Sai predicts bright things ahead for the future of IoT, specifically in regard to overcoming the silos that prevent us from sharing data securely so that their insights can be scaled for bigger contexts. “What I’m seeing with standard bodies is that they take ages to reach any decision and these decisions are always biased by their corporate model.” He points to the recent alliance between Amazon, Apple, Google and Zigbee as a promising example of bodies getting together to create a ubiquitously compatible ‘connectivity standard’ for smart homes. “For me, the big change will happen when we can figure out a way in which any existing system is able to share data securely and use that data to really know the context.”
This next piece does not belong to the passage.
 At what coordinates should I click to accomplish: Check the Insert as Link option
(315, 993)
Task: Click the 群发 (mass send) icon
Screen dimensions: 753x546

Having raised USD 2.7 million in Series A funding in February 2019, SensorFlow is on the fast-track to regional domination and hope to realise 50,000 to 100,000 smart hotel rooms in 12-18 months’ time. They are also in the process of forming partnerships with India, China and Japan, and have their eyes set on entering European and U.S. markets by 2022. But it doesn’t stop there. “We’re focusing on hotels now, but I see us branching out into pretty much any commercial building. So malls, warehouses, hospitals, schools – the applications are endless.”